From then on out, Ava and Ella could barely stand to be in the same room together. I couldn’t blame them.
Slowly I adjusted to my new reality, and Henry was right. Once I accepted that maybe this all wasn’t just one big crazy joke, things got much easier, and I didn’t constantly exhaust myself trying to rationalize the incomprehensible.

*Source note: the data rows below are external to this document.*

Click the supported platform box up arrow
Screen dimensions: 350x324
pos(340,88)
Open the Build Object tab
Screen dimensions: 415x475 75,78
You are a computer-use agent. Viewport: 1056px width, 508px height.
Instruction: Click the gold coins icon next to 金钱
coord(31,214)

While I still didn’t like the idea of the guards or Calliope testing my food—a job which Ella strongly encouraged Ava to take over—pretending I was stuck in the eighteenth century helped me come to terms with everything that was happening around me, with the exception of my strange relationship with Henry. As the weeks passed, the evening quickly became my favorite part of the day, aided by the fact that I didn’t have to listen to Ella and Ava bicker all the time. We talked about what I’d done that day, though even when he tried to distract me, it never escaped my attention that we never talked about how his day had gone. I taught him how to play my favorite card games, and he seemed to enjoy learning, asking me polite questions and not interrupting my rambling responses. Sometimes I worked up the courage to ask him questions as well, which he would answer vaguely, if at all. He still refused to tell me what the tests were, but to his credit, he seemed eager to keep me as comfortable as possible.

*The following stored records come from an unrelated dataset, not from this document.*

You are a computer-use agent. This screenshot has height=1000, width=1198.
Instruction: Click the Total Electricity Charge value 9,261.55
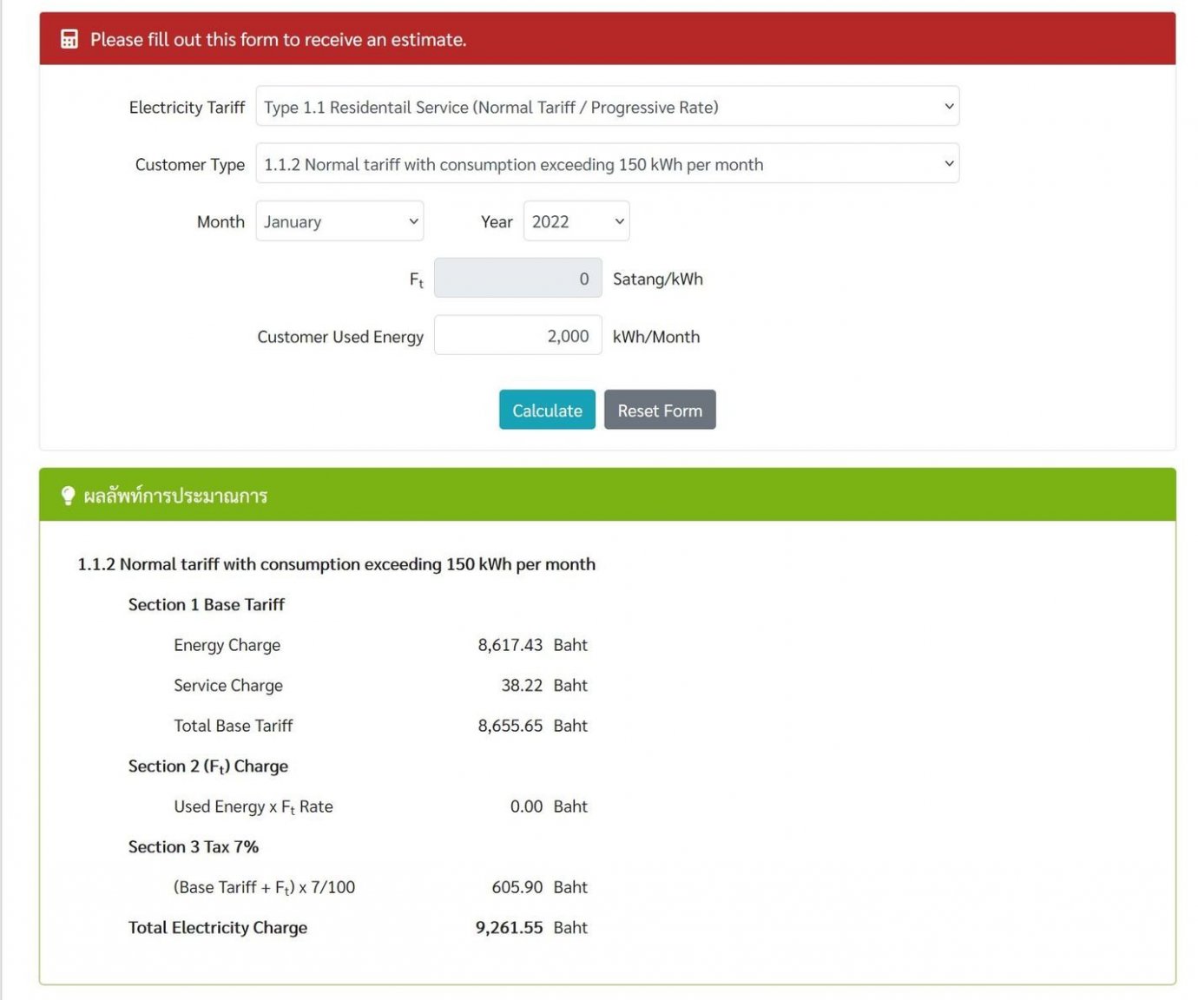509,927
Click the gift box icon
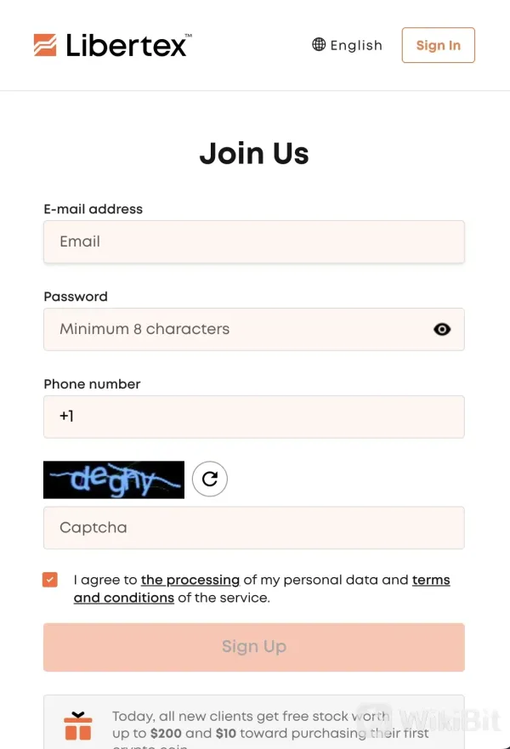This screenshot has width=510, height=749. click(x=78, y=726)
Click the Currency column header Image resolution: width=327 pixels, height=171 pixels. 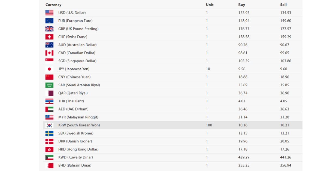pos(53,5)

Everything about my day was timed. Half an hour for breakfast, which was always full of my favorite foods. I didn’t gain weight, and that only gave me an excuse to eat as much as I wanted. After breakfast, I had five hours of lessons, where I studied mythology, art, theology, astronomy—anything Irene thought I needed to know. Daydreaming wasn’t an option either, being her only student, and she seemed to develop a distinct lack of compassion about what I was and wasn’t interested in learning. Still, there was one plus: at least Calculus wasn’t on the curriculum.
We spent an inordinate amount of time on the Olympians, the Greek gods who ruled the universe and who would decide my fate.
“Most people typically think there were only twelve,” said Irene. “But if you look carefully throughout history, there are fourteen.”
The significance of that number wasn’t lost on me. Fourteen Olympians and fourteen thrones. They would be the ones deciding my fate, and because of that, I paid extra attention to my lessons about them, as if knowing everything I could would somehow give me a leg up.
I learned about Zeus and Hera and their children; the children Zeus fathered with other women, as well as Athena, who sprang fully-grown from his head; about Demeter and her daughter, Persephone; and about the role Hades played. This was Henry, as my mother had mentioned, and it was strange to balance mythology with the knowledge that to these people, this was history. That apparently Henry had really done all these things. But the more I learned, the easier it became to accept it, and once Irene was sure I knew as much as I could about the members of the council, we moved on to other myths. But the Olympians were always present in those stories, too, and it did nothing to help calm my nerves.